10│2022年03月06日 復活前6 荒れ野の誘惑

週 句 神は死んだ者の神ではなく、生きている者の神なのだ。
    聖書 マルコ12章27節
説 教 「おいしゅうなれ!」 高橋牧師
    聖書 マルコ11章12~14、20~26

「山の向こうには海がある」
イエス様はおっしゃいました。はっきり言っておく。だれでもこの山に向かい、『立ち上がって、海に飛び込め』と言い、少しも疑わず、自分の言うとおりになると信じるならば、そのとおりになる。
 エルサレムにやって来たイエス様と弟子たちの眼前にはオリブ山があったのでしょう。古くからオリーブ畑が広がるその山の頂からは、エルサレム市街だけでなく、その向こう側にある死海がよく見えるのだそうです。いちじくやオリーブ、(そして、ぶどう)は、いずれも旧約聖書の時代からイスラエルを象徴する大切な植物でした。また彼らにとって「山」は、モーセを思い起こさせるものでもありました。モーセは出エジプトの終わりに、山の頂で約束の地を見たのです。モーセ自身はそこに入ることが叶いませんでしたが、彼は主の約束を信じて天に召されていったのです。私たちには少々難解な今回のいちじくのたとえは、ここに挙げられた事柄を前提に語られており、きっと聖書の世界の人たちにとっては「なるほど!」と思わせるものだったことでしょう。死海にたとえられた「祈り求めるもの」=主の約束の成就は、今は見えないけれども必ずオリブ山の向こうに存在しているのです。実は、この文章で一番重きが置かれるのは「少しも疑わない」であると言えます。それはモーセが立っていた信仰であり、20世紀のキング牧師が到達した視座でもあります。

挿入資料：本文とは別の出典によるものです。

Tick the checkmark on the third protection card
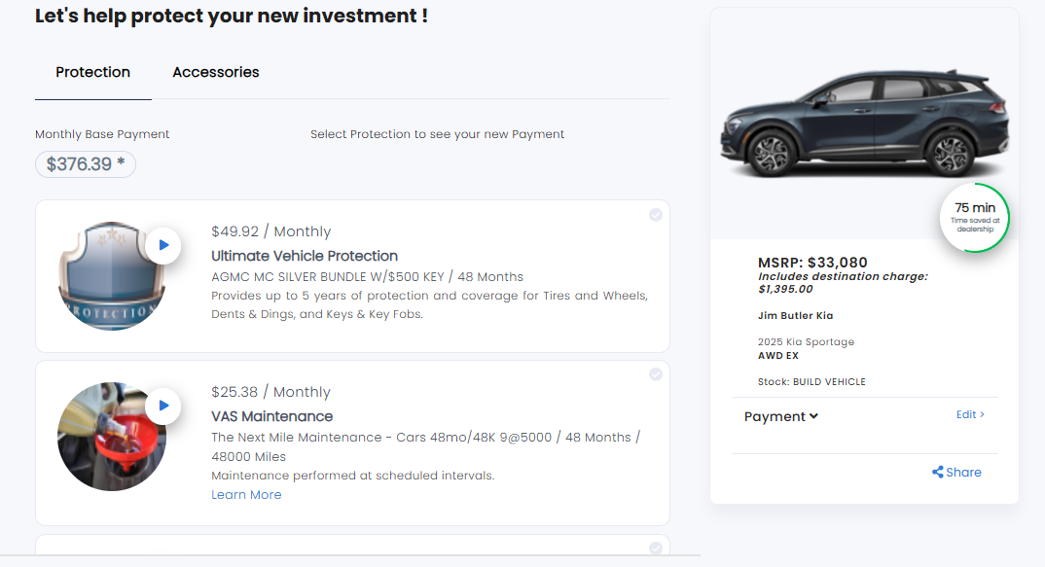Viewport: 1045px width, 567px height. pyautogui.click(x=656, y=549)

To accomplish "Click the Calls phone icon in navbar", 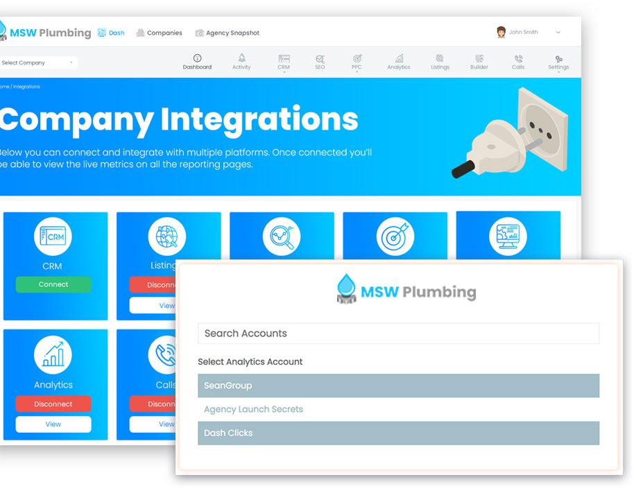I will [518, 59].
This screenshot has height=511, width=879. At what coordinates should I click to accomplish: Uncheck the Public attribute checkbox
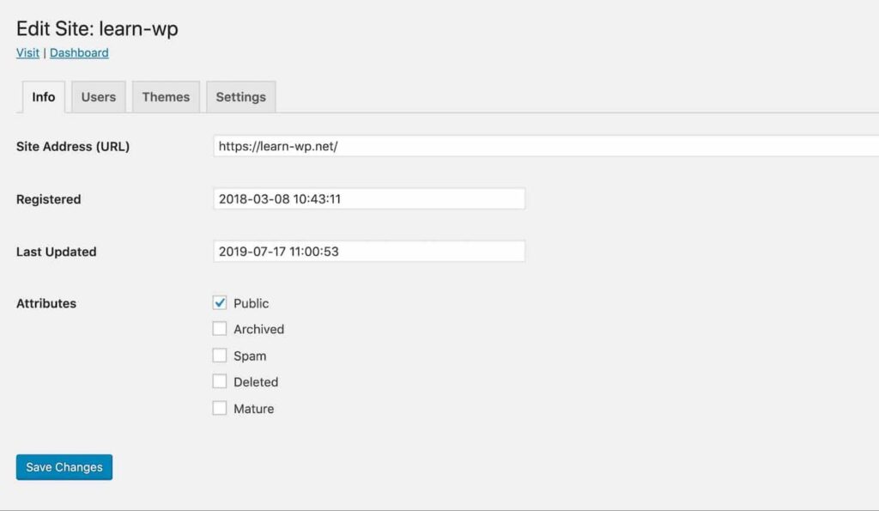(x=219, y=302)
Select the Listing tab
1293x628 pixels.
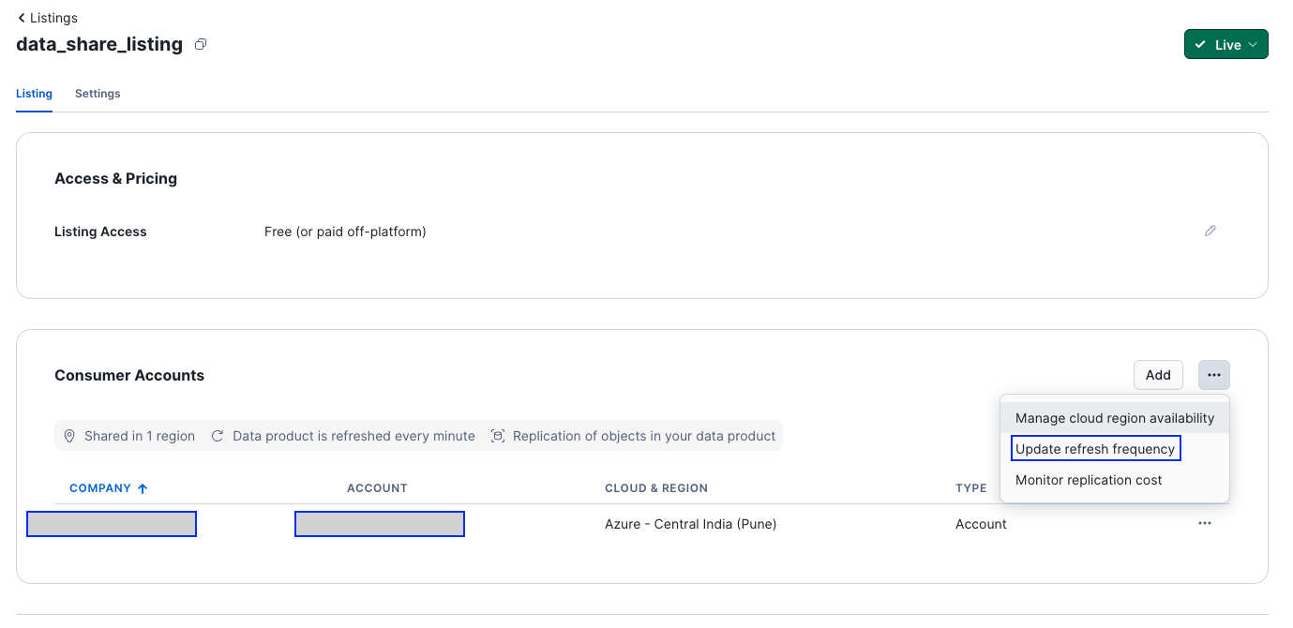pos(34,93)
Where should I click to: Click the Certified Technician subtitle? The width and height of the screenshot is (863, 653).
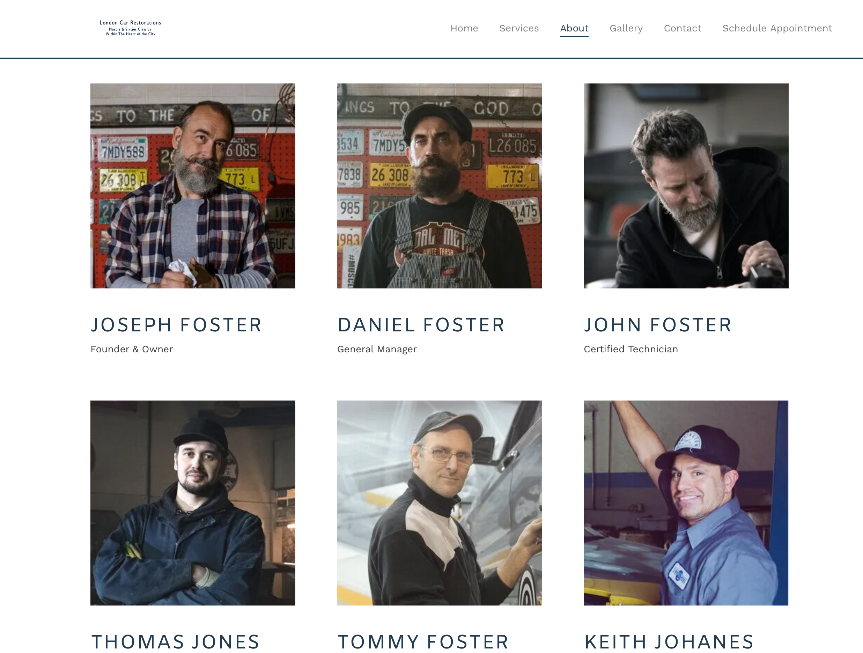click(631, 349)
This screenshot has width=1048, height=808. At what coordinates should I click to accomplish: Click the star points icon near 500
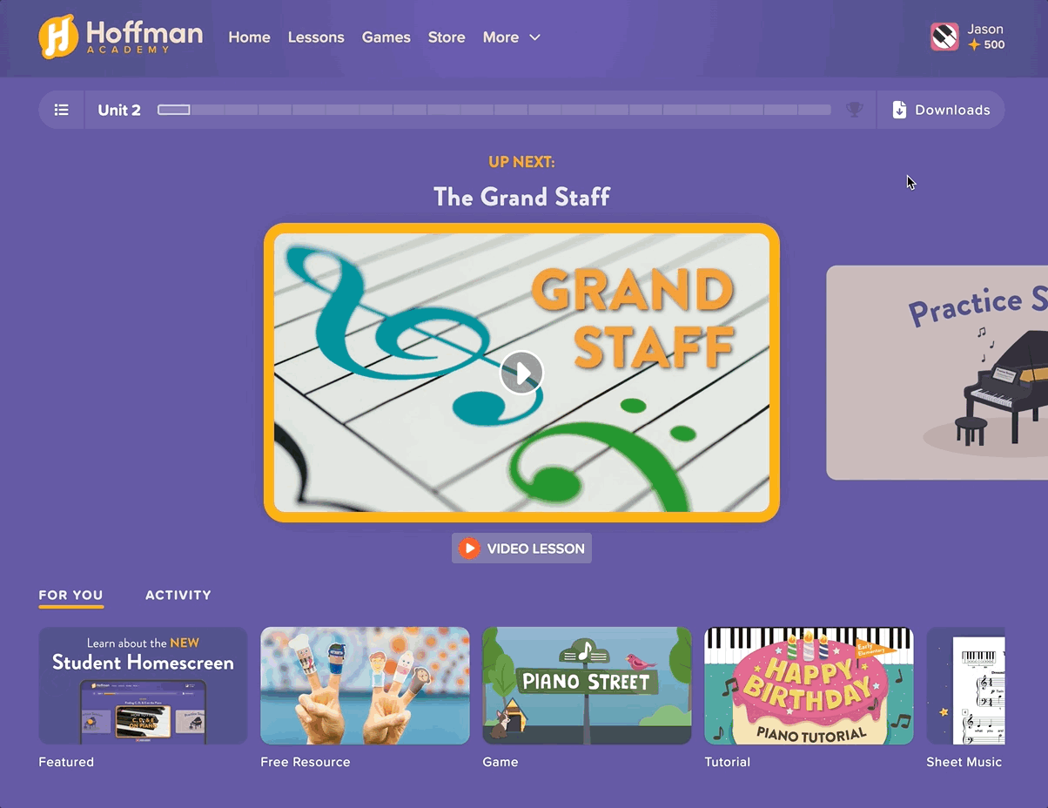click(974, 44)
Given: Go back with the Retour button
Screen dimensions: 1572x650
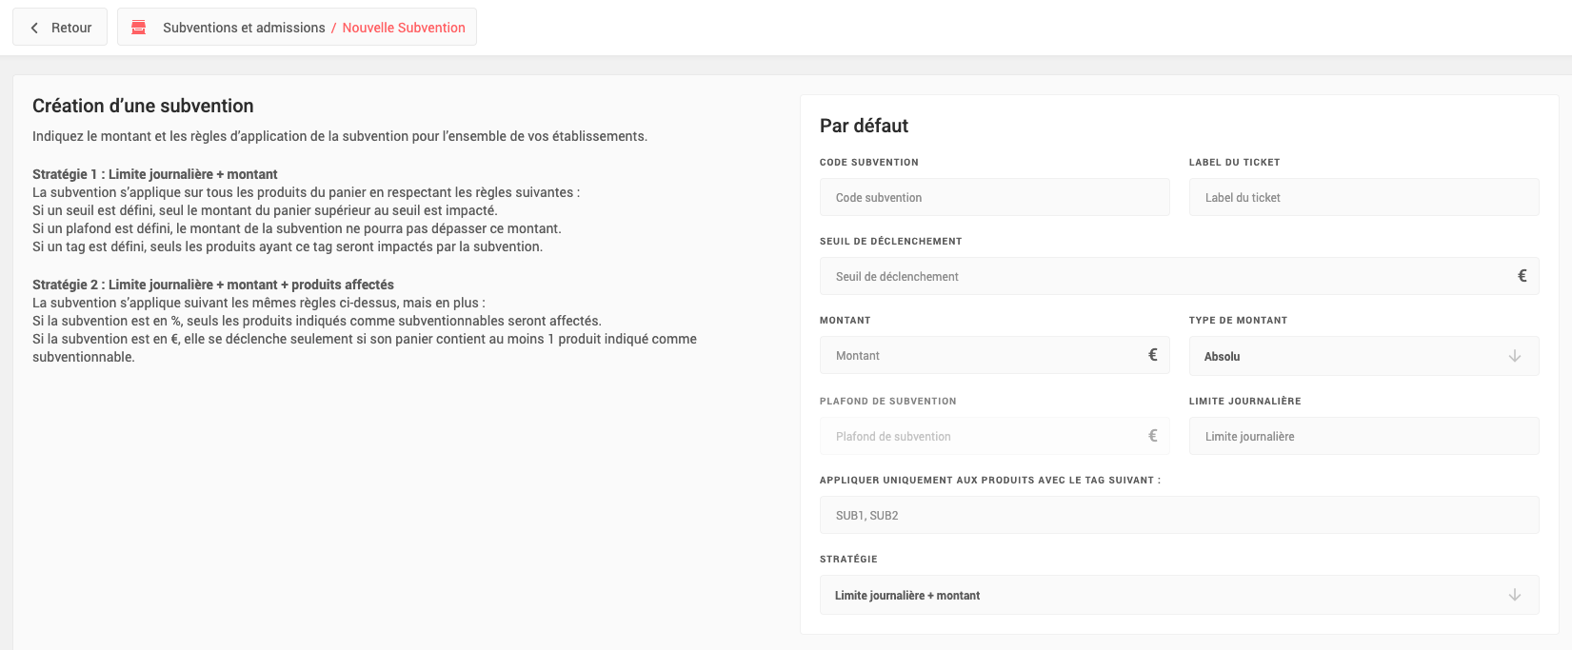Looking at the screenshot, I should tap(60, 28).
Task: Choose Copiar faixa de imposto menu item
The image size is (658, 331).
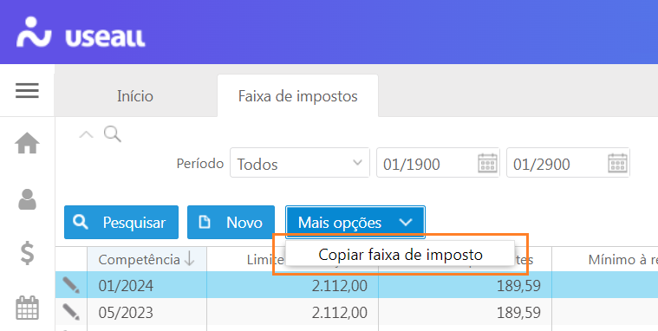Action: (401, 255)
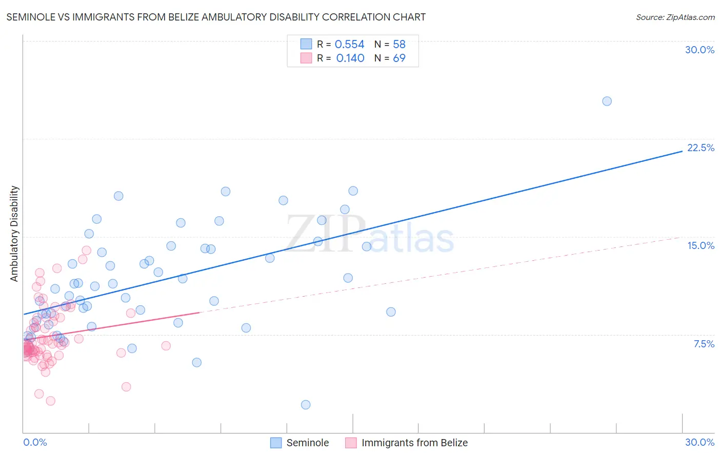
Task: Click the 30.0% x-axis label at bottom right
Action: point(699,442)
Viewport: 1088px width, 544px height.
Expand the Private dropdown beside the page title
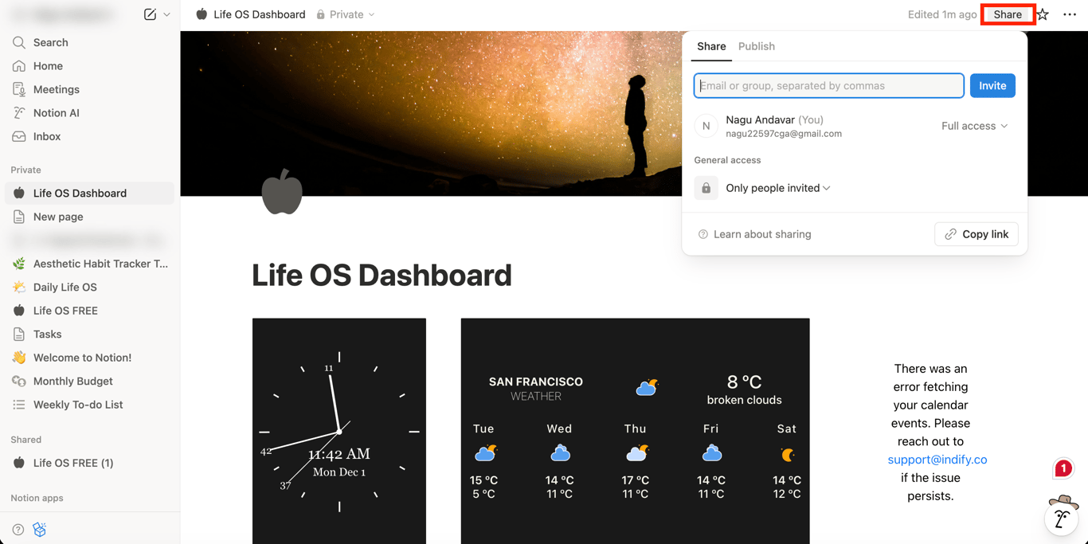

私はただ神のご意志を実現したいのです。神は、私が山に登るのを許されました。私は山の向こうに約束の地を見たのです。私は皆さんと一緒にそこにたどり着けないかもしれない。しかし、今夜、皆さんにわかって欲しい。私たちは、ひとつの民として必ずや約束の地に到達するということを。だから、今夜、私は幸せです。私は何も心配することはなく、誰をも恐れてはいないのです。私の眼は、神の再臨の栄光をみたのです。―キング牧師
 私たちの目の前に山があるでしょうか。その向こう側に何を見るでしょうか。